RECORD EXTRACTS:
▬▬▬▬▬▬
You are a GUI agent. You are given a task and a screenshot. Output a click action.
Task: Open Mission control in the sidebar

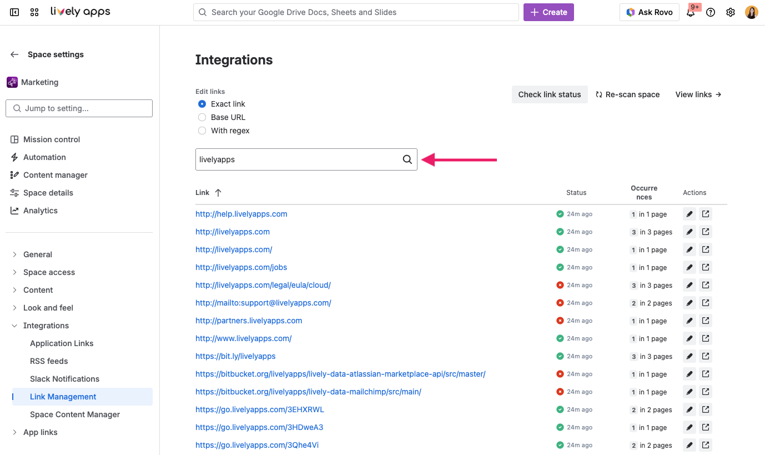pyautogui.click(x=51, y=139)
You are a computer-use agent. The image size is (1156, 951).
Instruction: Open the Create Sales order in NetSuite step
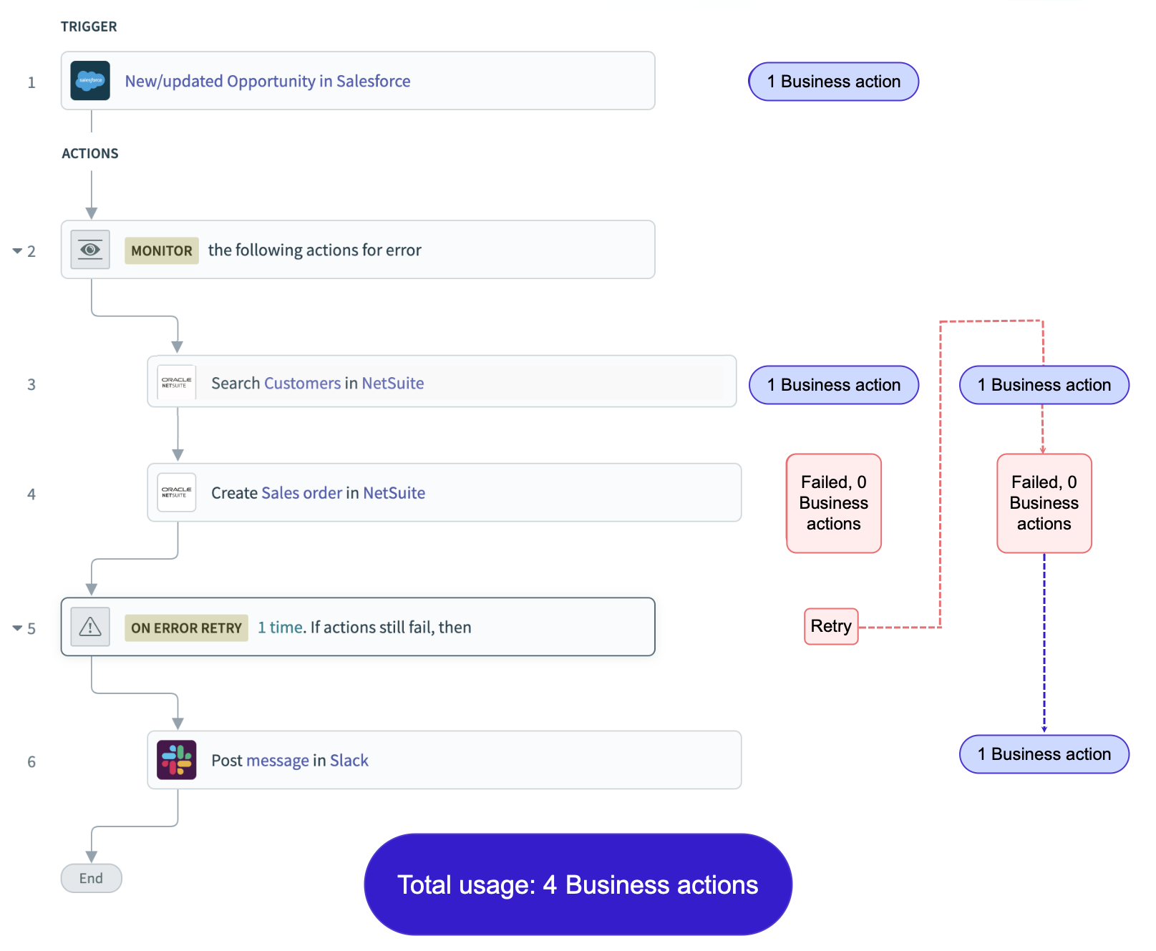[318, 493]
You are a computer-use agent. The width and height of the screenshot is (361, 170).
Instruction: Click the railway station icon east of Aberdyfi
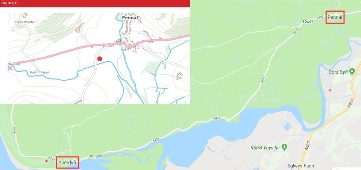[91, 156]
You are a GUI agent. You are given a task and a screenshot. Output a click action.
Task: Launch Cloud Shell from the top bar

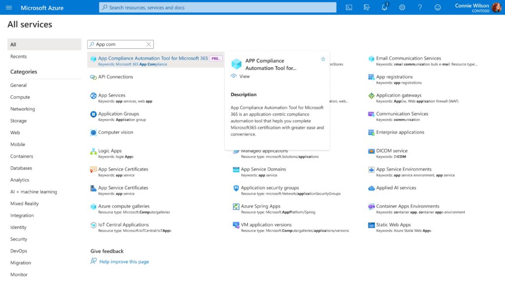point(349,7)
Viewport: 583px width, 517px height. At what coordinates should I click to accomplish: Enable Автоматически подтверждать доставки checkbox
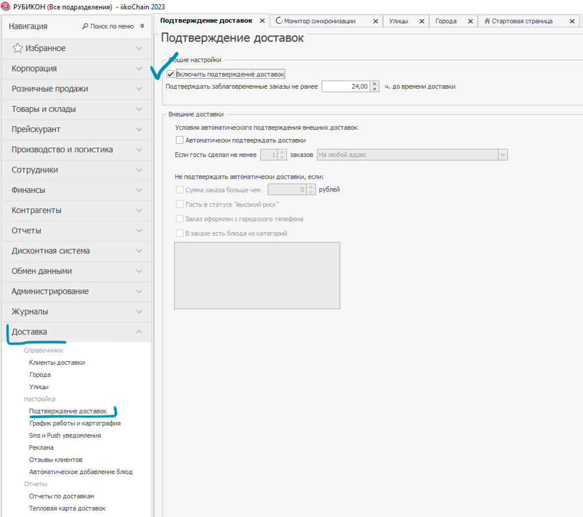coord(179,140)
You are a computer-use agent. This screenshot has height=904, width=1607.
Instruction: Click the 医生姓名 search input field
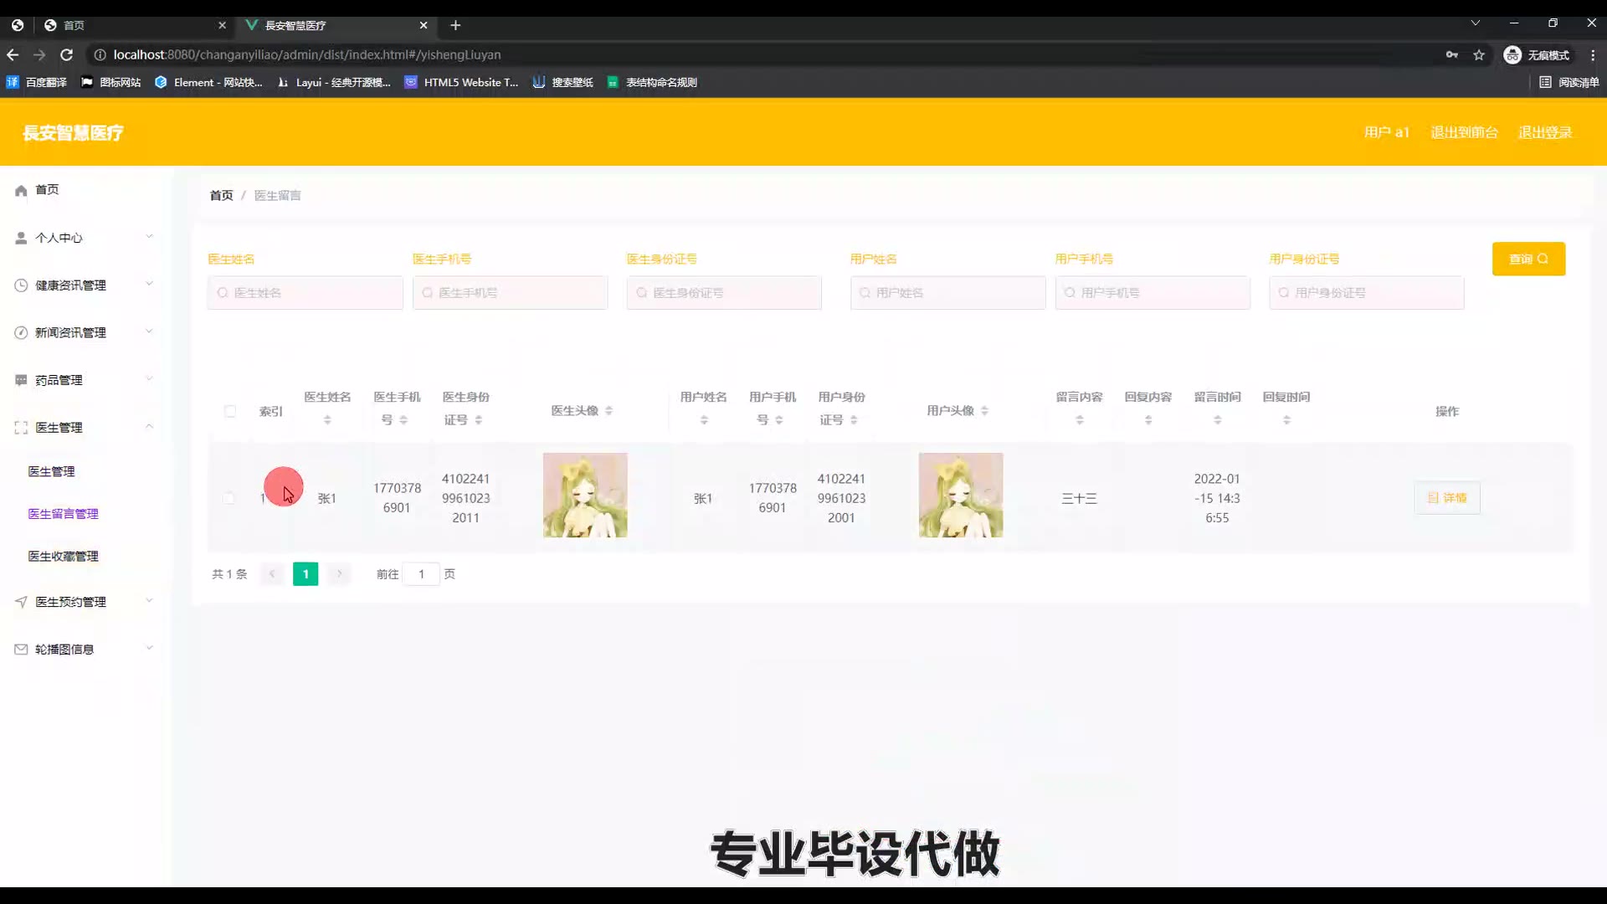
▬▬▬▬▬▬
WHAT TO WORK ON: Pick out every line of the listing above that contains the string "width", and copy each one. Case counts.

RESPONSE:
You are a computer-use agent. The width and height of the screenshot is (361, 170).
Viewport: 583px width, 517px height. At what coordinates should I click to accomplish: Enable Автоматически подтверждать доставки checkbox
You are a computer-use agent. This screenshot has height=904, width=1607.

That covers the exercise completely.